Esophageal perforation remains a highly morbid condition, and if it is not diagnosed and treated promptly, mortality is high (5-89%, depending predominantly on time of presentation and etiology of perforation). Postemetic perforation has a higher reported mortality (2% per hour and 25-89% overall), whereas iatrogenic instrumental perforation has a lower mortality (5-26%).

Mortality figures have varied according to the time interval between the appearance of symptoms and the institution of treatment. [6, 7, 8, 4, 9, 10] If treatment is instituted within 24 hours of symptoms, the reported mortality is 25%; this rate rises to more than 65% after 24 hours and to 75-89% after 48 hours. Mortality is higher in patients with delayed presentation or treatment, thoracic or abdominal rupture, spontaneous rupture, or underlying esophageal disease.

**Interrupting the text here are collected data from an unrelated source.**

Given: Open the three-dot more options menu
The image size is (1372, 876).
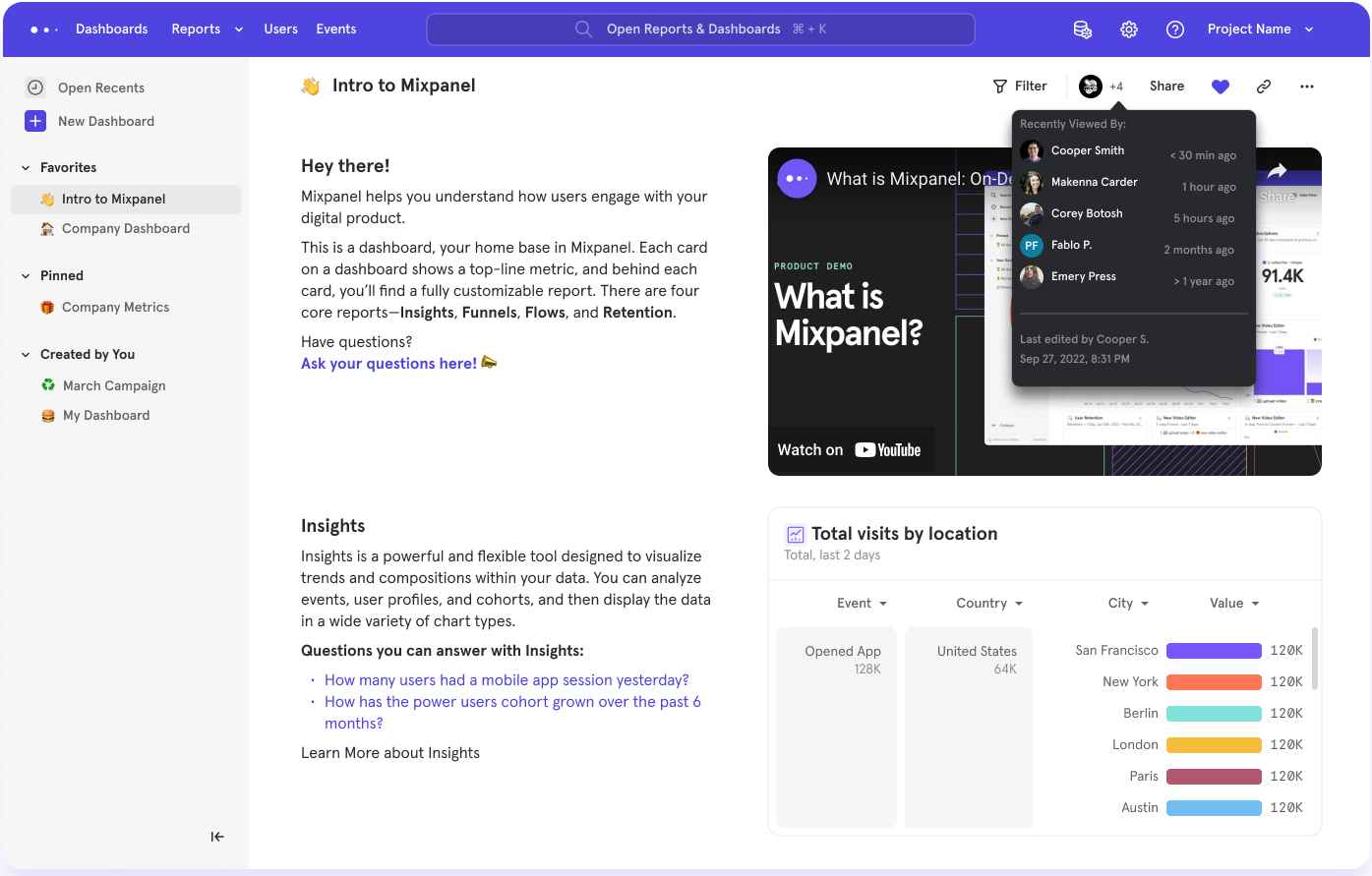Looking at the screenshot, I should point(1306,87).
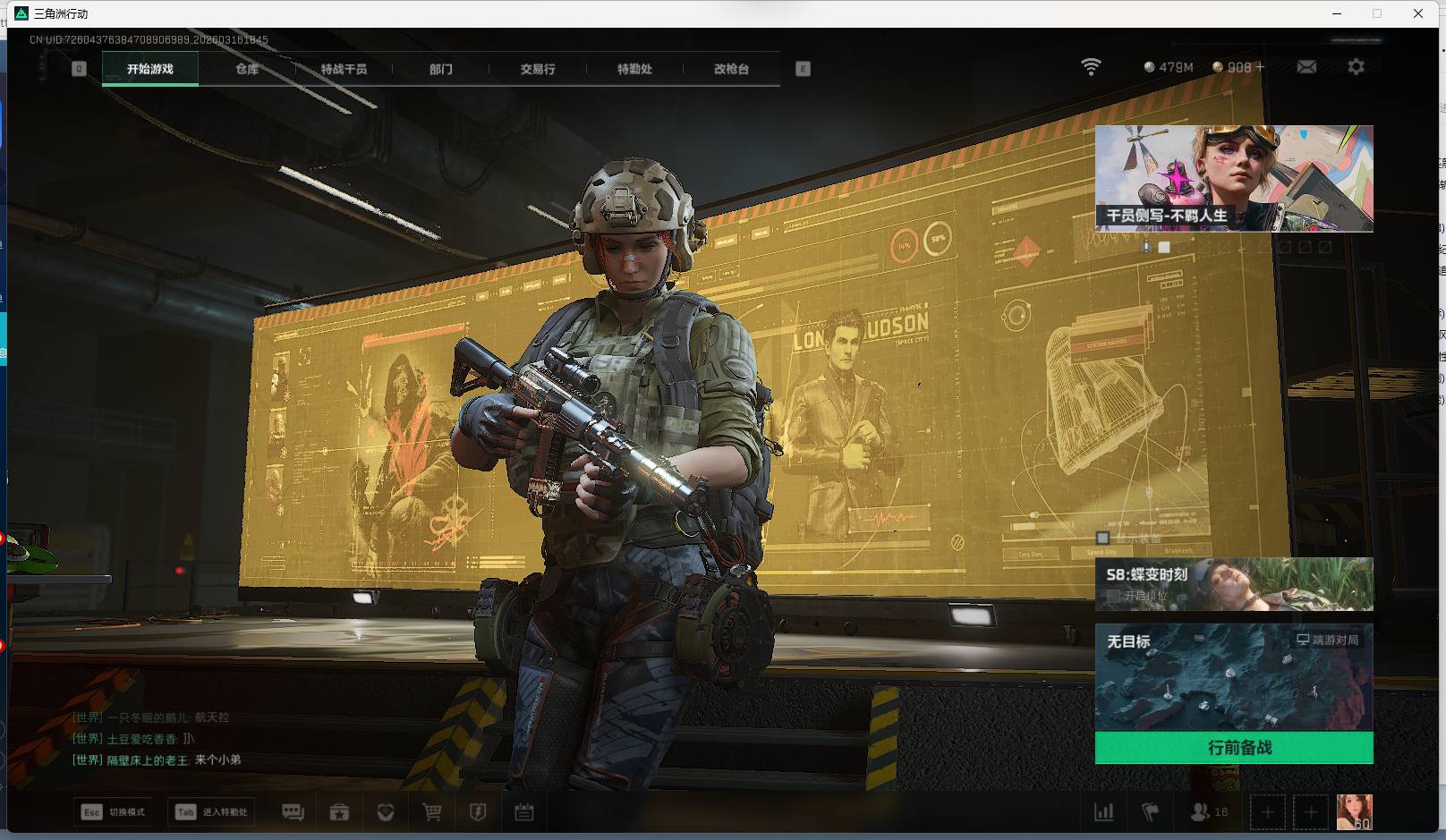Image resolution: width=1446 pixels, height=840 pixels.
Task: Open the 干员侧写-不羁人生 banner thumbnail
Action: tap(1234, 178)
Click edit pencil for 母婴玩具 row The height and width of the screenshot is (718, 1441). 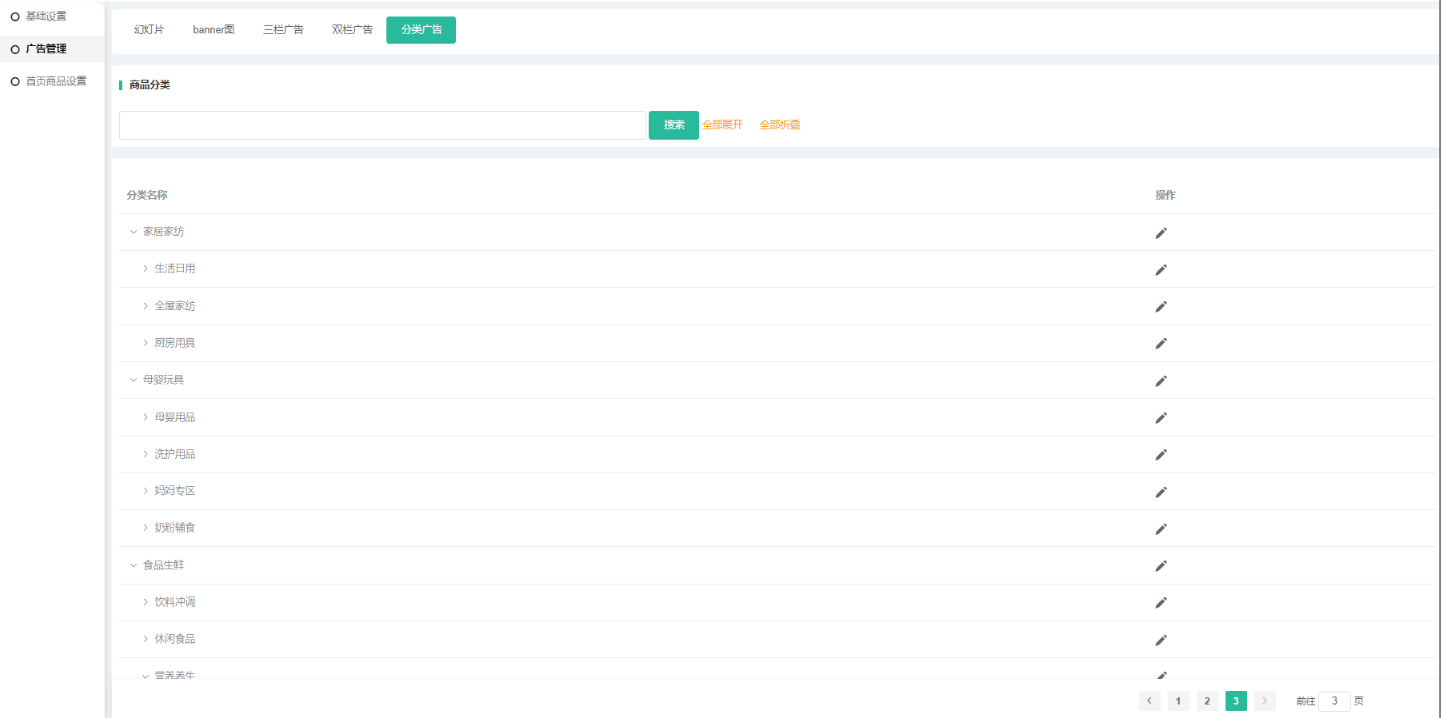(x=1161, y=381)
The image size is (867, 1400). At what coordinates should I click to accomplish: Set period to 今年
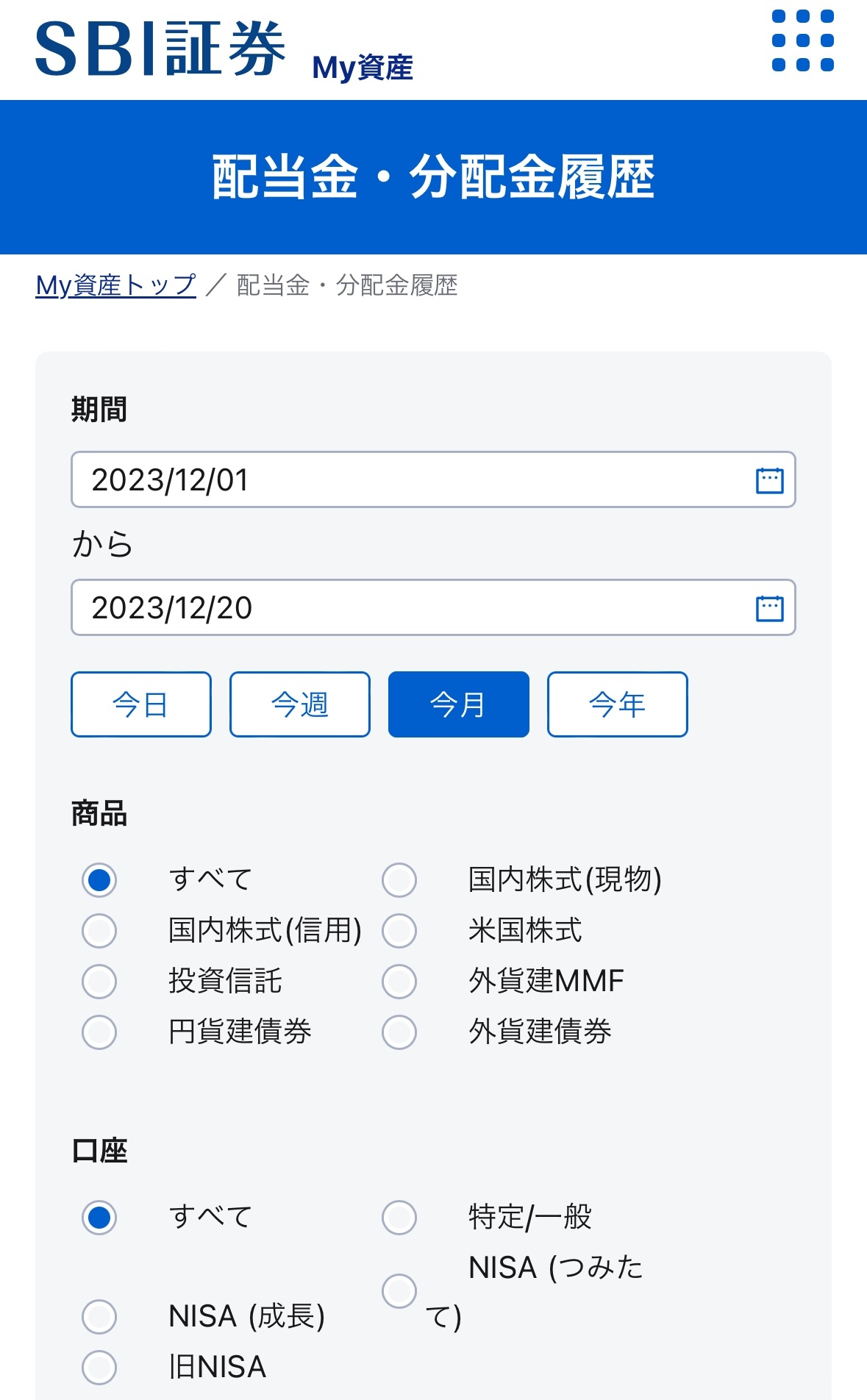[x=618, y=704]
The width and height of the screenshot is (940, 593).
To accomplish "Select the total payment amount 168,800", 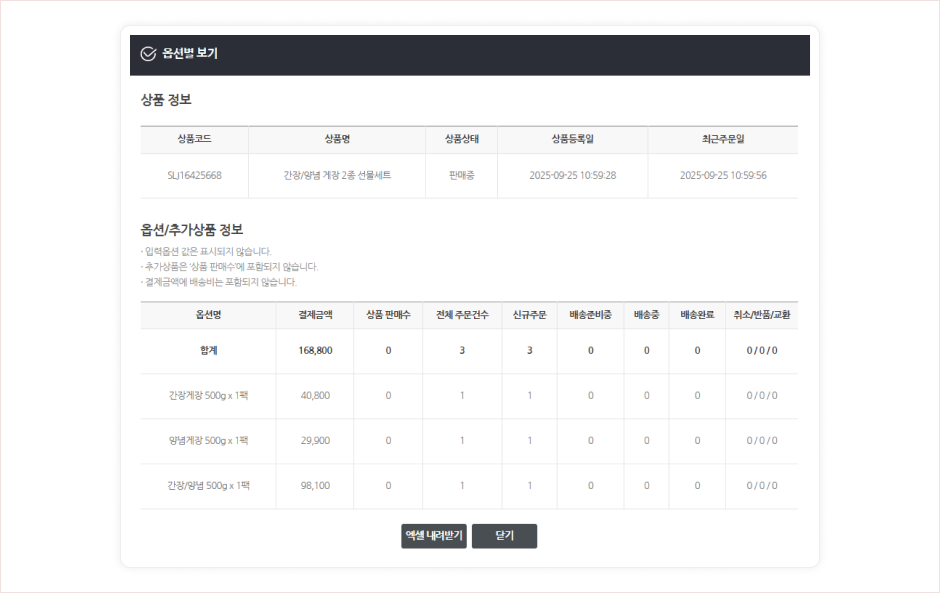I will (315, 351).
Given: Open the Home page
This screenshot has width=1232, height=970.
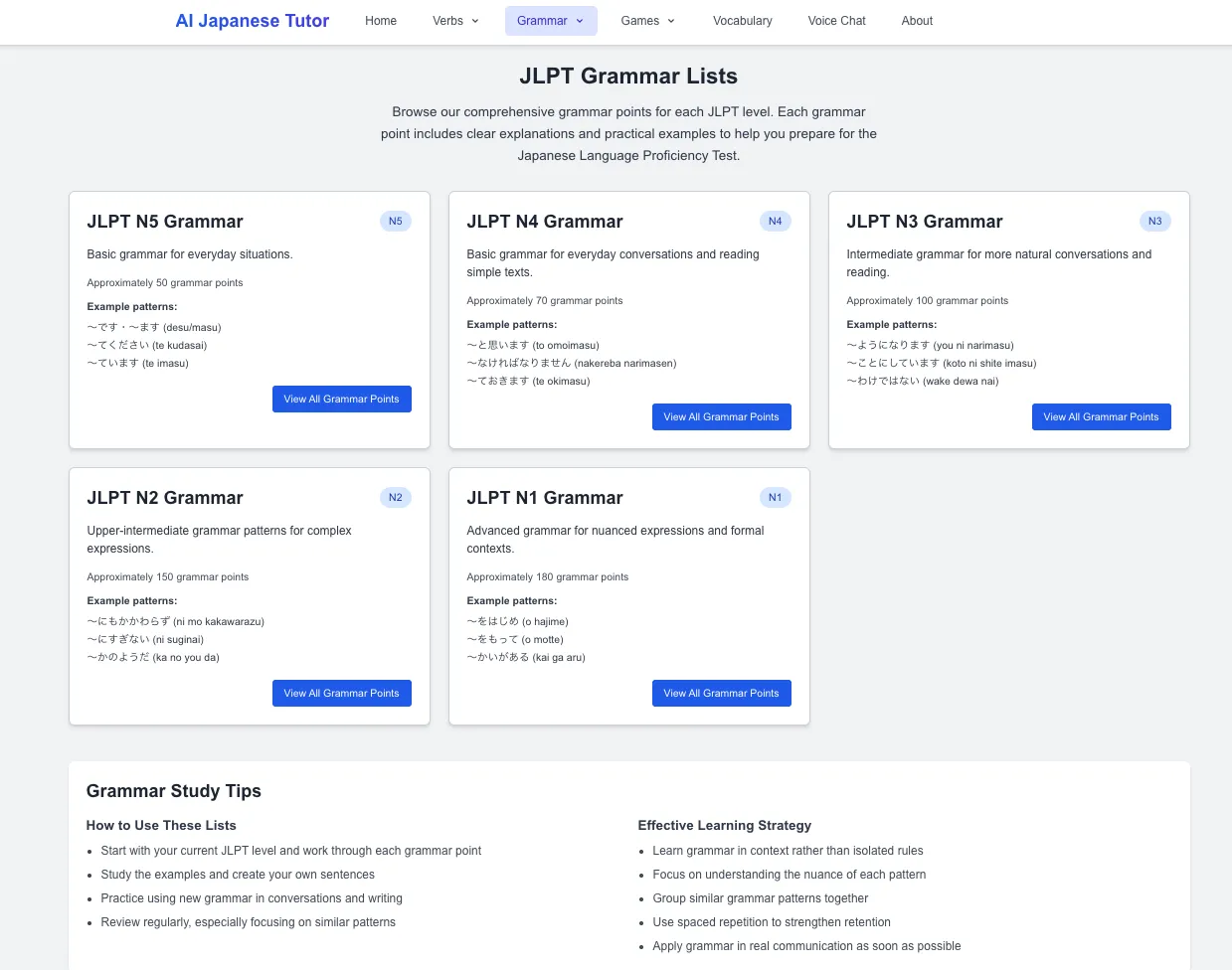Looking at the screenshot, I should pyautogui.click(x=381, y=21).
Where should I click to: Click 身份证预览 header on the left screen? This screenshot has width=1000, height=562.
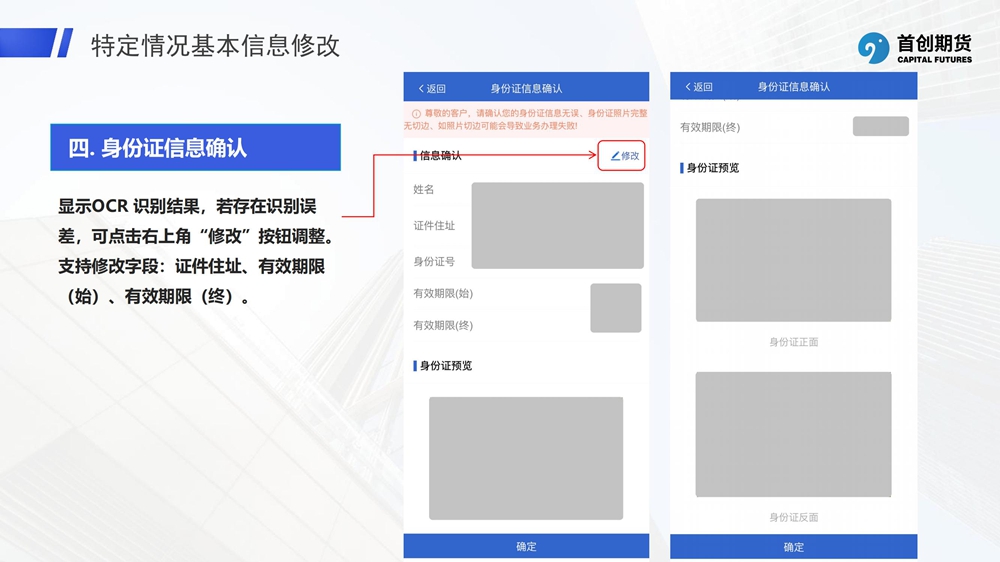pos(444,366)
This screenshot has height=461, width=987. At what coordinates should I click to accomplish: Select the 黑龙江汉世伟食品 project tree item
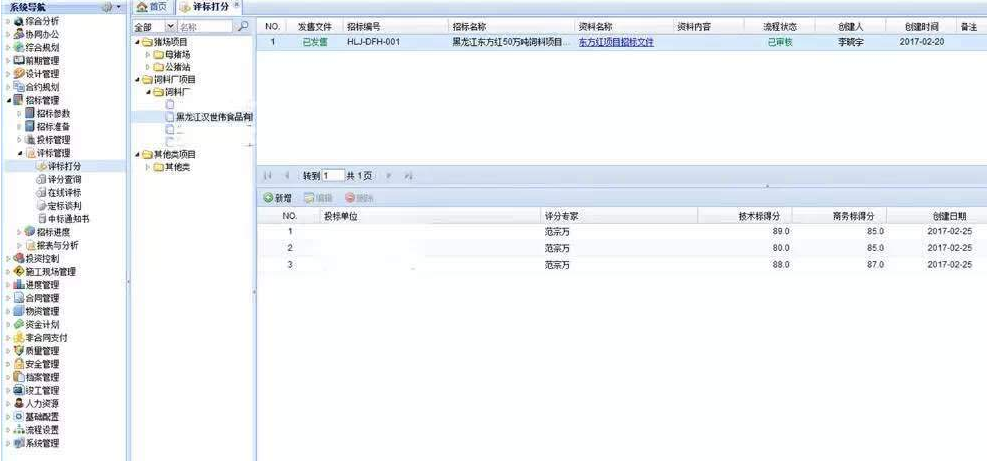coord(213,117)
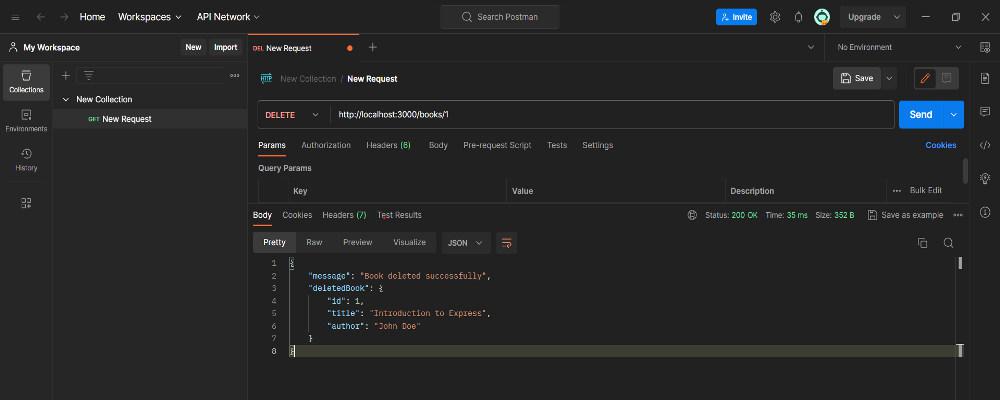Open the DELETE method dropdown
1000x400 pixels.
click(x=293, y=115)
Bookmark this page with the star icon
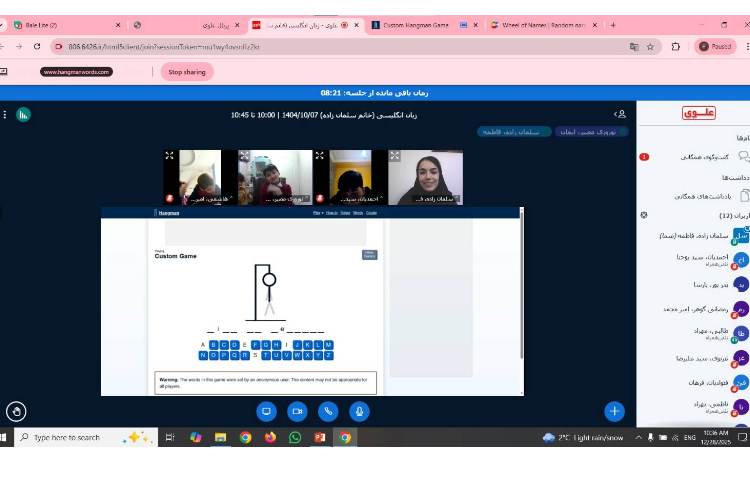Viewport: 750px width, 480px height. coord(650,46)
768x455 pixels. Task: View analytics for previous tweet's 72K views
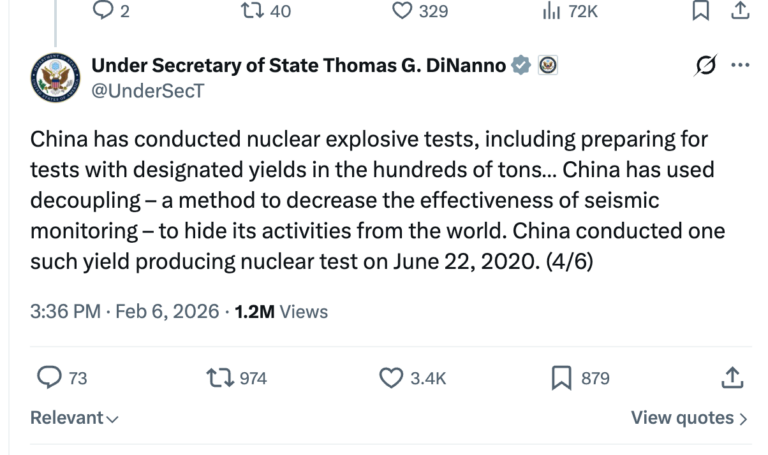tap(549, 11)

An international study comparing the outcome of endoscopic stent insertion with that of primary operative management for spontaneous rupture of the esophagus found that the former had no advantage over the latter with regard to morbidity,  stay in the intensive care unit (ICU), or hospital stay. [11] In addition, endoscopic stenting was associated with frequent treatment failure that eventually necessitated surgical intervention, and it carried a higher risk of fatal outcome than primary surgical therapy did.